PROBLEM DESCRIPTION: Without the pictures, retype each line below exactly as it stands.

[Opening INPUT section]

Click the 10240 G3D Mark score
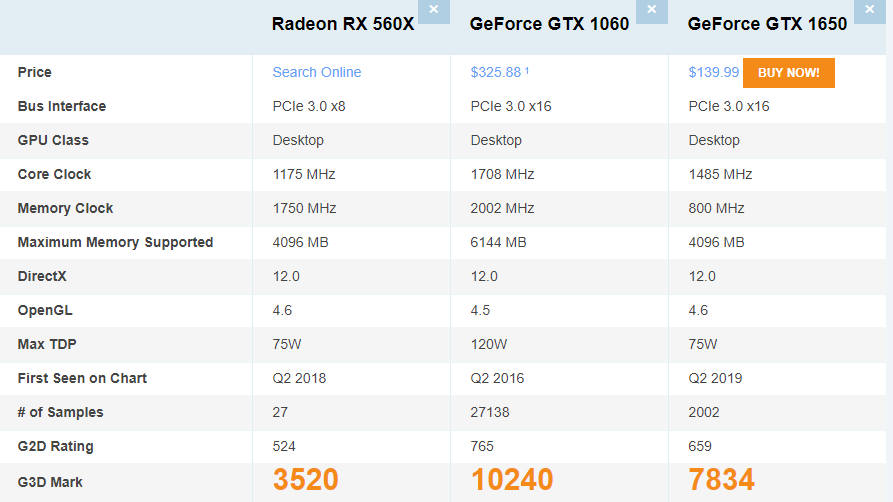 point(512,480)
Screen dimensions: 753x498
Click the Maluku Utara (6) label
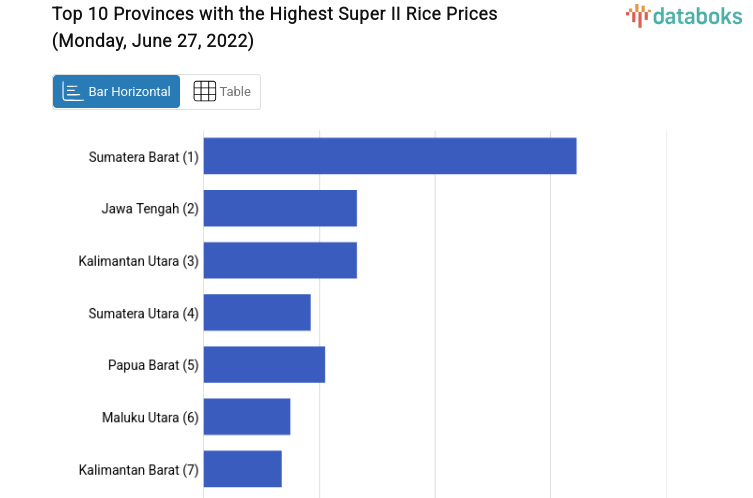pos(150,417)
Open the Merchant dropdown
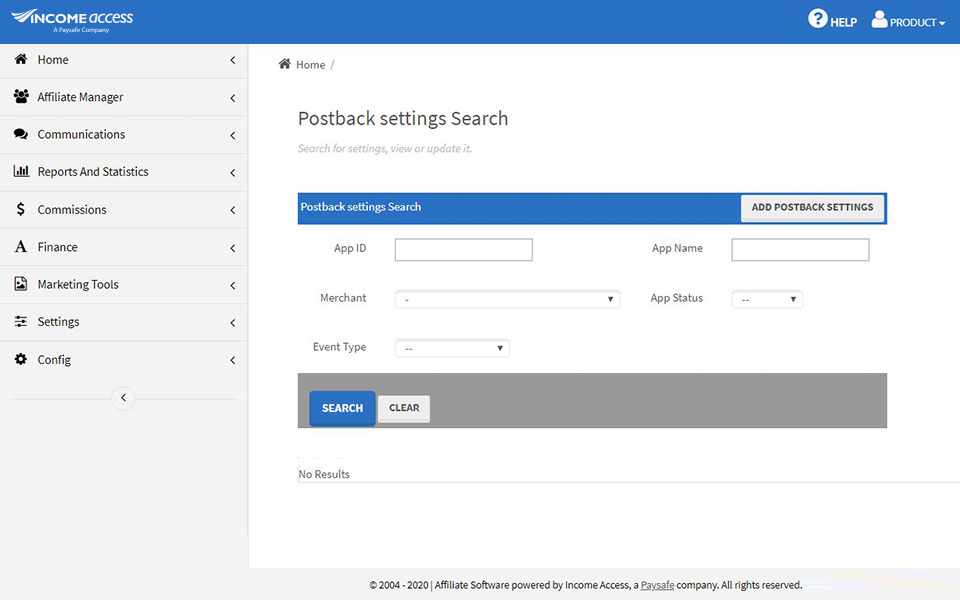 click(507, 299)
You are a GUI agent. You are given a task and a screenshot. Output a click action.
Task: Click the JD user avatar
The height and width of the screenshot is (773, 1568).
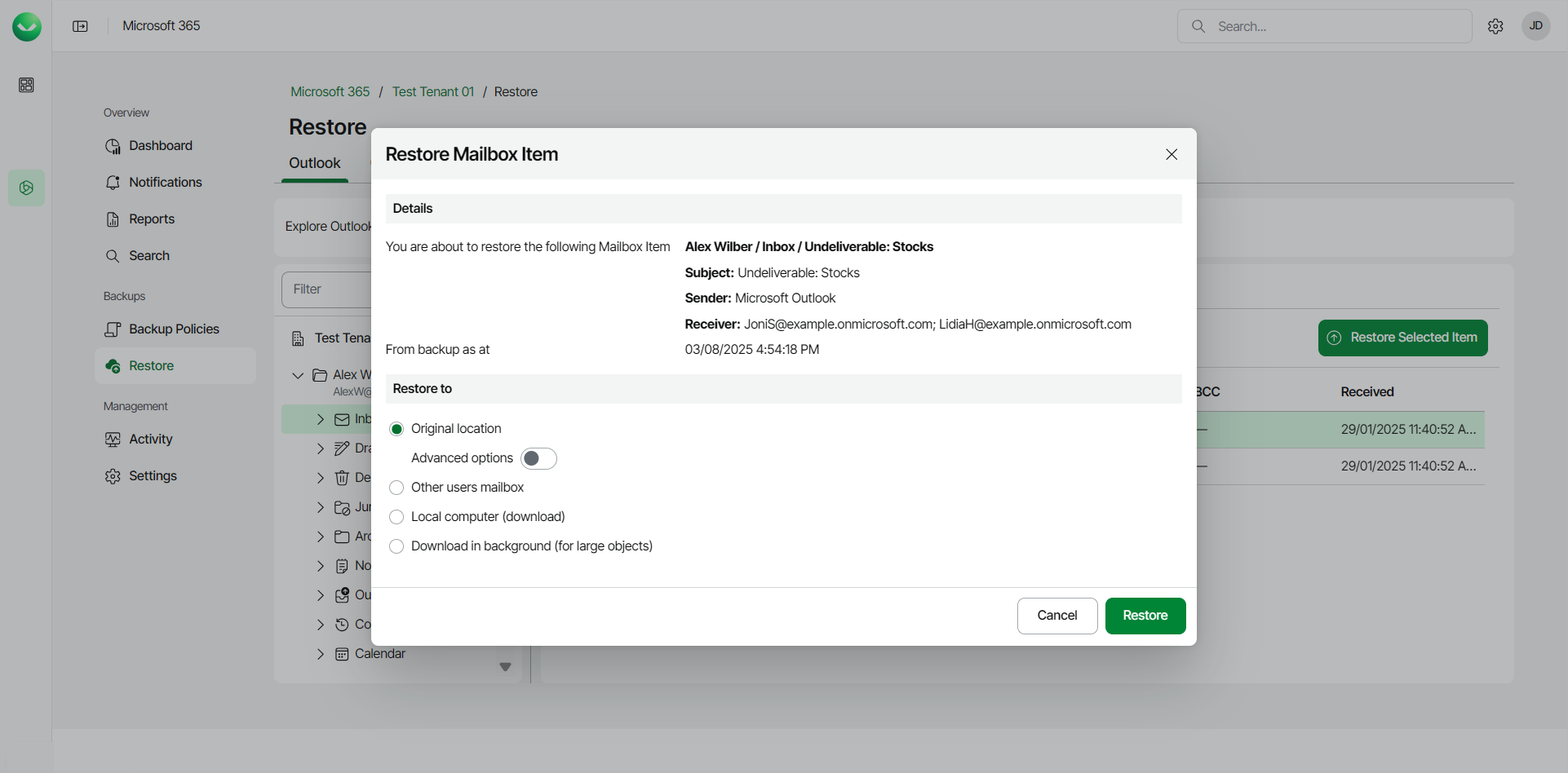click(1535, 26)
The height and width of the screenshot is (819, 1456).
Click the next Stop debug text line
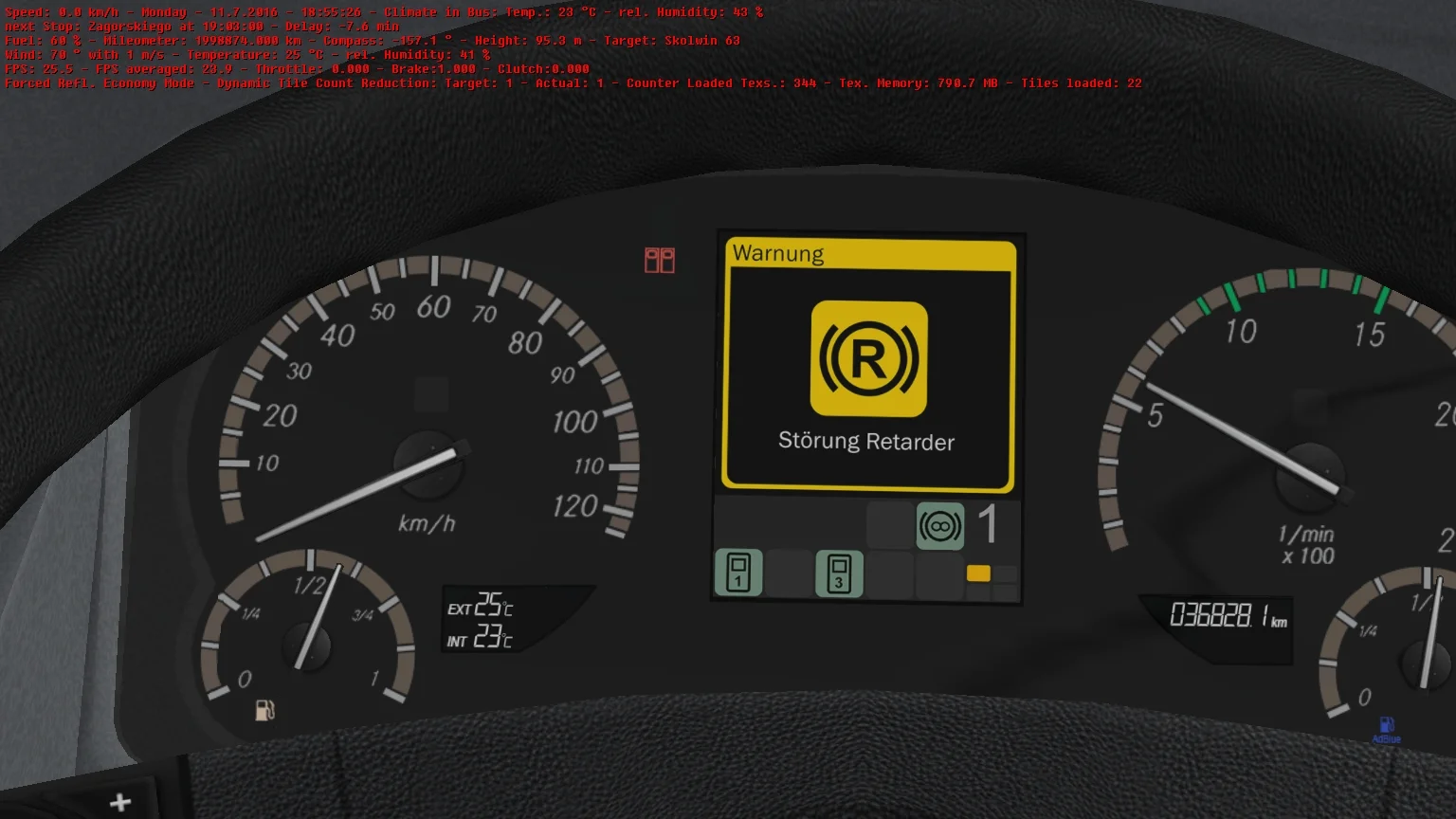click(202, 27)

[Closing INPUT section]

EXERCISE RESPONSE:
Click the 10240 G3D Mark score
 point(512,480)
Screen dimensions: 753x498
Click the Maluku Utara (6) label
pos(150,417)
Open the Merchant dropdown
 click(507, 299)
You are a GUI agent. You are given a task and a screenshot. Output a click action.
Task: Click the JD user avatar
The height and width of the screenshot is (773, 1568).
click(1535, 26)
The height and width of the screenshot is (819, 1456).
Click the next Stop debug text line
click(202, 27)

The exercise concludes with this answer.